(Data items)
☆ ☆ ☆ ☆ ☆ ☆ ☆

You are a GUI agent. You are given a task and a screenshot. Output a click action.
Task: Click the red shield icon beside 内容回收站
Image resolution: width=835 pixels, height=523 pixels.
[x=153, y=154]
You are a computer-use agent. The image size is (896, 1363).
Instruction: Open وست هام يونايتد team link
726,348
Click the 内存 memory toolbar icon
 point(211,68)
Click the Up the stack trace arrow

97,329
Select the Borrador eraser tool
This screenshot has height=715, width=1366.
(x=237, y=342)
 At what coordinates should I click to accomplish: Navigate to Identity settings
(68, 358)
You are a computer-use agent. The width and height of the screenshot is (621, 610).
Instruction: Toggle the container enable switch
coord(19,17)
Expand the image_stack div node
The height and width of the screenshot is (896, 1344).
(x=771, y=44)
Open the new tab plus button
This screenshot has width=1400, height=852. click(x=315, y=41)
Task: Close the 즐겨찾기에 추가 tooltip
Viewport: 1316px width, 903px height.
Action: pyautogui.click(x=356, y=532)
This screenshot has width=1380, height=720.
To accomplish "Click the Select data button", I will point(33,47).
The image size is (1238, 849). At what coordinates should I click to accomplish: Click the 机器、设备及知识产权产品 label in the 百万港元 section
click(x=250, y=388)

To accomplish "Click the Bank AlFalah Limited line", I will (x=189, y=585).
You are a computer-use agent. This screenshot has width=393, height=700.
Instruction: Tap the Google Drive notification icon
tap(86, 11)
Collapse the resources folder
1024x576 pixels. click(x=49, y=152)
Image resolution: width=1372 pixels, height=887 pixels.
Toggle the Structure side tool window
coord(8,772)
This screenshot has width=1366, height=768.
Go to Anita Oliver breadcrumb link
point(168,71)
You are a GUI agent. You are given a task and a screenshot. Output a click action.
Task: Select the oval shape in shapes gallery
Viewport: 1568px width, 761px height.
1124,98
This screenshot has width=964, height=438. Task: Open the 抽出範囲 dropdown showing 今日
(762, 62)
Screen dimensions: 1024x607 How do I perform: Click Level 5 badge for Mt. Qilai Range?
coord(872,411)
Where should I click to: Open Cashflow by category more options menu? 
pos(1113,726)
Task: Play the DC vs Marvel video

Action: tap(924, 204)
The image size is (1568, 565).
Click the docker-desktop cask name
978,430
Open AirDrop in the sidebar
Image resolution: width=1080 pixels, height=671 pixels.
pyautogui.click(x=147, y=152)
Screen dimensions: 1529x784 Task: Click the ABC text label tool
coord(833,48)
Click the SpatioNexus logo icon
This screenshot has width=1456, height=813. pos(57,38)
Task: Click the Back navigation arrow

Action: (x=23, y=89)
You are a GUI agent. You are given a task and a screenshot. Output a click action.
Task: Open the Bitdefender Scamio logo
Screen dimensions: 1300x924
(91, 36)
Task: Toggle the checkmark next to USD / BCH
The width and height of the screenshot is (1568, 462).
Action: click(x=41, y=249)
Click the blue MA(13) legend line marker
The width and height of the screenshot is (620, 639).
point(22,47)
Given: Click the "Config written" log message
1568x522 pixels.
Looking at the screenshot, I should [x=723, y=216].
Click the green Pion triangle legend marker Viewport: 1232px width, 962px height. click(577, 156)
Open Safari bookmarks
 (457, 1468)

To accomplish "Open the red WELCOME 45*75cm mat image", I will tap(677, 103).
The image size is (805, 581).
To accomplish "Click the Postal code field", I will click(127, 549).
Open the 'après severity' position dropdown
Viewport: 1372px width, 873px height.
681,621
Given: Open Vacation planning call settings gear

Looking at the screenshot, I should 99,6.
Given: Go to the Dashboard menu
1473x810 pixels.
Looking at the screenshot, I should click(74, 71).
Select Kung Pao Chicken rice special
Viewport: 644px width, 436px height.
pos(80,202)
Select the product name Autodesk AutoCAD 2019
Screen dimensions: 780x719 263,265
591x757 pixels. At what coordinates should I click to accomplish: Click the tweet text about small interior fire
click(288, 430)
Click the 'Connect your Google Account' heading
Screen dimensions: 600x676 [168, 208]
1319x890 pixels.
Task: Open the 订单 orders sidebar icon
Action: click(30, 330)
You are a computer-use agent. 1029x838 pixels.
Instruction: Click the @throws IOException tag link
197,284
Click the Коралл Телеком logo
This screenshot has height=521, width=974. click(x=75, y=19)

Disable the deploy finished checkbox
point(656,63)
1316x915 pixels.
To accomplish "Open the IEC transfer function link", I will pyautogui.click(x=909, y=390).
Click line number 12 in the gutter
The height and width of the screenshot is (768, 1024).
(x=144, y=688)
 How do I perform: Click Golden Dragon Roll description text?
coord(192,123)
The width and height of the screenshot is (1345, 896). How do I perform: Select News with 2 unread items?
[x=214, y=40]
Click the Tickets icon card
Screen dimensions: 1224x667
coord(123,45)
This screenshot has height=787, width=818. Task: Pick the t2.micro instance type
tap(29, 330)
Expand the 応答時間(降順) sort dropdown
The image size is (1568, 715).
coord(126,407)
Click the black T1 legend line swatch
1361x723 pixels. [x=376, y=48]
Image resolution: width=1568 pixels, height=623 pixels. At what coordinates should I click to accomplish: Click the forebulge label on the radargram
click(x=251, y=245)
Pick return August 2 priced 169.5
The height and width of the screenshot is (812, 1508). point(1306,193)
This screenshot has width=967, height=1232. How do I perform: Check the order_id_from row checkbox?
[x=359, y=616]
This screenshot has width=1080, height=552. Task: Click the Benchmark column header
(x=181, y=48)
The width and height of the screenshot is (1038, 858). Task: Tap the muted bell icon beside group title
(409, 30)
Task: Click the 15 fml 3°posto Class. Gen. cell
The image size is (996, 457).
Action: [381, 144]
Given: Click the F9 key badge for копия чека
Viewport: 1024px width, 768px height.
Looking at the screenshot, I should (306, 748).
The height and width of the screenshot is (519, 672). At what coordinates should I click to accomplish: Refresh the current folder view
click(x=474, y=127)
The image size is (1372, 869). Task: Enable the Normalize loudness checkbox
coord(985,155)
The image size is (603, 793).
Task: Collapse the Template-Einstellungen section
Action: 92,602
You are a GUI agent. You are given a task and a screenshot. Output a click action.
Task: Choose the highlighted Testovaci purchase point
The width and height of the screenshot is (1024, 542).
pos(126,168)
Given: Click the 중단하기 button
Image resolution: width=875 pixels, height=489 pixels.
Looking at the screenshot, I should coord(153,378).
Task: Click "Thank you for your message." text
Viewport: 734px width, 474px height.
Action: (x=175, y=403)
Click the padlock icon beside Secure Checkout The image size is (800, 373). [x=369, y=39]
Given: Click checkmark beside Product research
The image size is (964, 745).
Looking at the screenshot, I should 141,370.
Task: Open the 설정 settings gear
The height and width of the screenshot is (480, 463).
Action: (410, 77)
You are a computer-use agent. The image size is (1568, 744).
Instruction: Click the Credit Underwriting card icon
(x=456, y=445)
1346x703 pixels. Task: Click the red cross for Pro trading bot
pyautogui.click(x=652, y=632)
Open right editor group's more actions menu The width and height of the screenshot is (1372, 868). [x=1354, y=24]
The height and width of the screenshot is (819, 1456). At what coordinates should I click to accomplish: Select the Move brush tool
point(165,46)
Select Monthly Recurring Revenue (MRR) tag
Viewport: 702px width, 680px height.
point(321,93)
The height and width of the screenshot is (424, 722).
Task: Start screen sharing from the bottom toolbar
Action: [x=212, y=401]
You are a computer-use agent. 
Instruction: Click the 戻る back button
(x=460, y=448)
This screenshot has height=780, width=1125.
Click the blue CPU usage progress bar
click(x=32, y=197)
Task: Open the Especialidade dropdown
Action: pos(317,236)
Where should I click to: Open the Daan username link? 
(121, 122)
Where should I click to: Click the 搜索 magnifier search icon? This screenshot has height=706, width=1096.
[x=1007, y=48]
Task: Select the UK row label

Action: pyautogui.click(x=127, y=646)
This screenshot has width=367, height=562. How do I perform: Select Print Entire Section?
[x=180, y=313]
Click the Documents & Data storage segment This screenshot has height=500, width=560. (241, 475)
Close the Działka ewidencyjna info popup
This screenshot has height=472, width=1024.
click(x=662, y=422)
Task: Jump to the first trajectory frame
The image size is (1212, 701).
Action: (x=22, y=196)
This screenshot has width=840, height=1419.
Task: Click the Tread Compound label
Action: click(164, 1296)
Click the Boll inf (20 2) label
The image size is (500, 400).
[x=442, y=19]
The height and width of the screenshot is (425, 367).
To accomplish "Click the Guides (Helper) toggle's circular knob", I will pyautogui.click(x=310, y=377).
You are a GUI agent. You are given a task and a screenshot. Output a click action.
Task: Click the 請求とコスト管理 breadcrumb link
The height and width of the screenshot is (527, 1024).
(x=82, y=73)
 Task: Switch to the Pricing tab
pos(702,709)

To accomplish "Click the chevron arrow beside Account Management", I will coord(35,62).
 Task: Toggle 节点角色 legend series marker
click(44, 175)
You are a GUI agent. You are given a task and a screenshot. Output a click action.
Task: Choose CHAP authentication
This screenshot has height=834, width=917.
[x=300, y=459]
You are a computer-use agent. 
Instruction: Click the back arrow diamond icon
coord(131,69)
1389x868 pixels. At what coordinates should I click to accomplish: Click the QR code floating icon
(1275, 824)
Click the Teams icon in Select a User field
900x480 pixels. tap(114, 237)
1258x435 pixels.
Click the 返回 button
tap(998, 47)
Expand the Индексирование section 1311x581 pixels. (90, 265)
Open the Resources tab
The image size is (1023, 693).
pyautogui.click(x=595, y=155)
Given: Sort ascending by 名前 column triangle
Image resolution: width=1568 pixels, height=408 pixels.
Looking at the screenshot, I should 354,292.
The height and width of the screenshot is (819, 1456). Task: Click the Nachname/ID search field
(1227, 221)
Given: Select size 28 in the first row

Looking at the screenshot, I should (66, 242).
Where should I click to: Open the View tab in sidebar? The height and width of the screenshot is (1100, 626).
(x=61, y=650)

☆ ☆ ☆ ☆ ☆ ☆ ☆

SET TASK:
Please repeat the stretch of rows above that opens with the line containing "Open the Resources tab" and closes with the line containing "(1227, 221)", including both of those lines.

SOLVED PROBLEM:
Open the Resources tab
The image size is (1023, 693).
pyautogui.click(x=595, y=155)
Given: Sort ascending by 名前 column triangle
Image resolution: width=1568 pixels, height=408 pixels.
Looking at the screenshot, I should 354,292.
The height and width of the screenshot is (819, 1456). Task: Click the Nachname/ID search field
(1227, 221)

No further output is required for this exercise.